The proposed changes are consistent with NRC-approved Industry/TSTF Traveler, TSTF-425, Revision 3, "Relocate Surveillance Frequencies to Licensee Control-RITSTF Initiative 5b." The proposed changes relocate surveillance frequencies to a licensee-controlled program, the Surveillance Frequency Control Program (SFCP). The changes are applicable to licensees using probabilistic risk guidelines contained in NRC-approved NEI 04-10, "Risk-Informed Technical Specifications Initiative 5b, Risk-Informed Method for Control of Surveillance Frequencies," (ADAMS Accession No.

071360456). In addition, administrative/editorial deviations of the TSTF-425 inserts and the existing TS wording are being proposed to fit the custom Technical Specification format.

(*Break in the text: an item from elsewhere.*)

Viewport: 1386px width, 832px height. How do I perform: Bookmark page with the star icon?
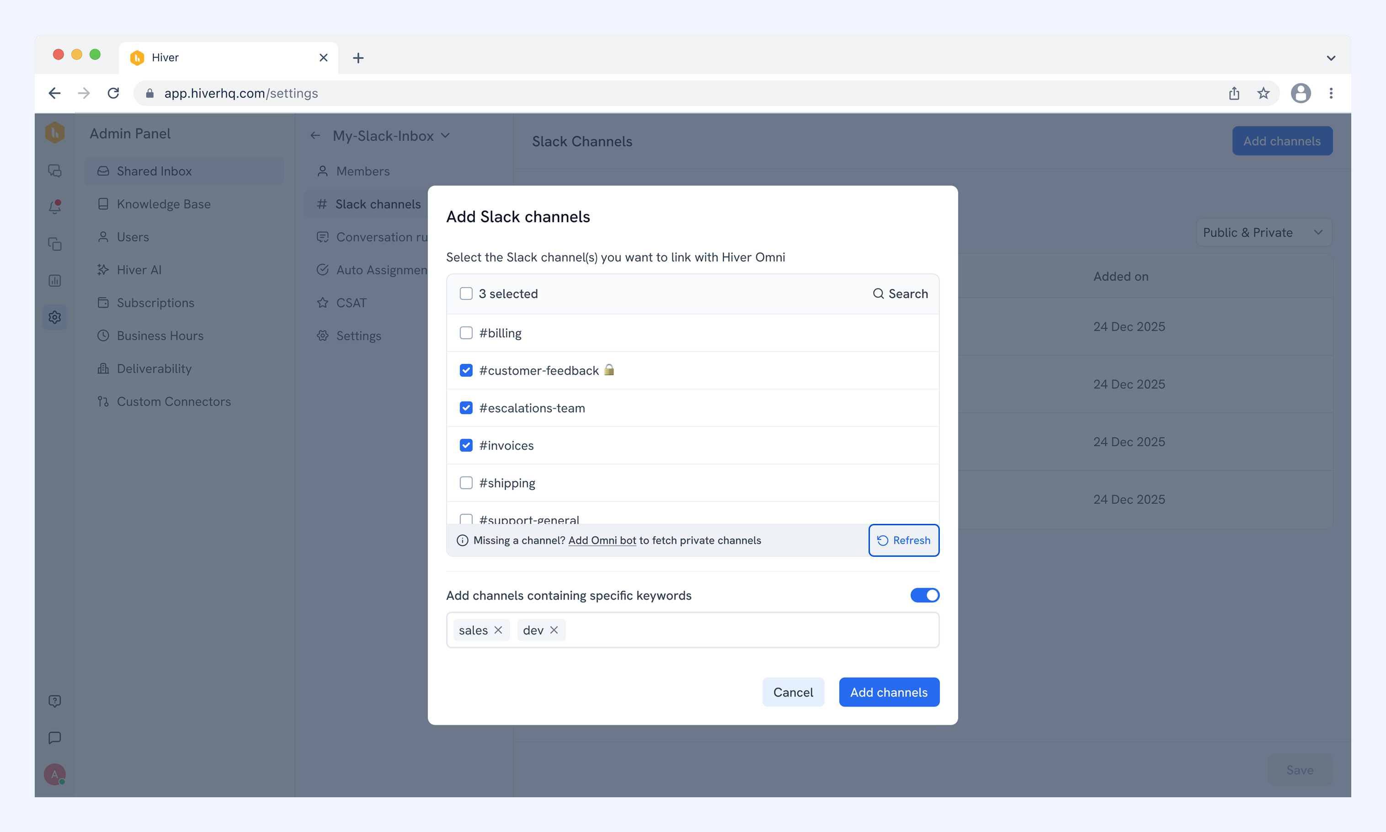[1263, 93]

Basis for proposed no significant hazards consideration: As required by 10 CFR 50.91 (a), the Dominion analysis of the issue of no significant hazards consideration is presented below:

1. Do the proposed changes involve a significant increase in the probability or consequences of any accident previously evaluated?

Response: No.

The proposed changes relocate the specified frequencies for periodic surveillance requirements to licensee control under a new Surveillance Frequency Control Program.

Surveillance frequencies are not an initiator to any accident previously evaluated. As a result, the probability of any accident previously evaluated is not significantly increased.

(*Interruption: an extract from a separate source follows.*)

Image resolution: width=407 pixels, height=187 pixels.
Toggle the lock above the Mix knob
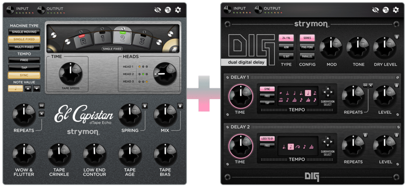(x=180, y=106)

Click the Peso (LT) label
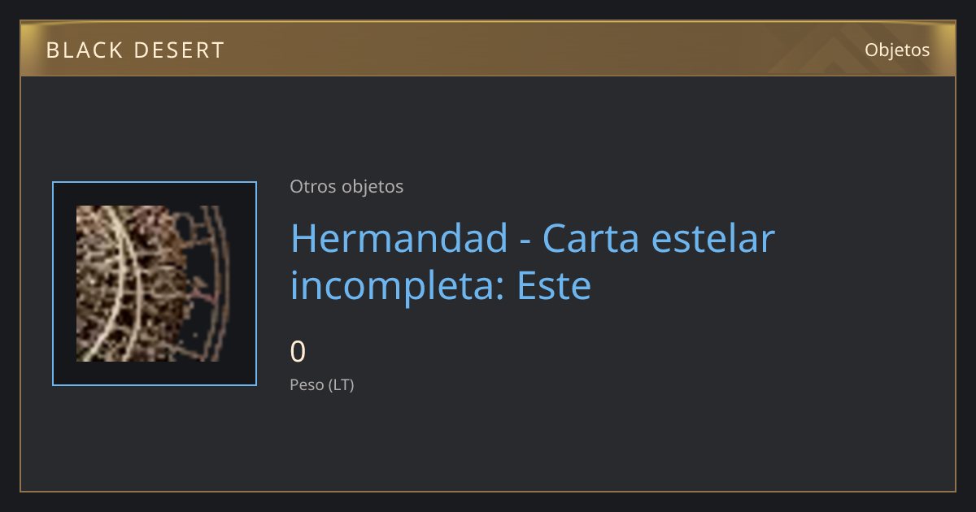pyautogui.click(x=322, y=384)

The systems and components required by the technical specifications for which the surveillance frequencies are relocated are still required to be operable, meet the acceptance criteria for the surveillance requirements, and be capable of performing any mitigation function assumed in the accident analysis. As a result, the consequences of any accident previously evaluated are not significantly increased.

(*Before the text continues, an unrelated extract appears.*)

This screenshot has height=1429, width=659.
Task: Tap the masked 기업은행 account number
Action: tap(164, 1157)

Therefore, the proposed changes do not involve a significant increase in the probability or consequences of an accident previously evaluated.

Serial No.10-183 Docket No. 50-280/281 Significant Hazards Consideration Page 2 of2

2. Do the proposed changes create the possibility of a new or different kind of accident from any previously evaluated?

Response: No.

No new or different accidents result from utilizing the proposed changes. The changes do not involve a physical alteration of the plant (i.e., no new or different type of equipment will be installed) or a change in the methods governing normal plant operation. In addition, the changes do not impose any new or different requirements.

The changes do not alter assumptions made in the safety analysis. The proposed changes are consistent with the safety analysis assumptions and current plant operating practice.

Therefore, the proposed changes do not create the possibility of a new or different kind of accident from any accident previously evaluated.

3. Do the proposed changes involve a significant reduction in the margin of safety?

Response: No.

The design, operation, testing methods, and acceptance criteria for systems, structures, and components (SSCs), specified in applicable codes and standards (or alternatives approved for use by the NRC) will continue to be met as described in the plant licensing basis (including the final safety analysis report and bases to TS), since these are not affected by changes to the surveillance frequencies. Similarly, there is no impact to safety analysis acceptance criteria as described in the plant licensing basis. To evaluate a change in the relocated surveillance frequency, Dominion will perform a probabilistic risk evaluation using the guidance contained in NRC approved NEI 04-10, Rev. 1 in accordance with the TS SFCP. NEI 04-10, Rev. 1, methodology provides reasonable acceptance guidelines and methods for evaluating the risk increase of proposed changes to surveillance frequencies consistent with Regulatory Guide 1.177.

Therefore, the proposed changes do not involve a significant reduction in a margin of safety.

Based upon the reasoning presented above, Dominion concludes that the requested changes do not involve a significant hazards consideration as set forth in 10 CFR 50.92(c), Issuance of Amendment.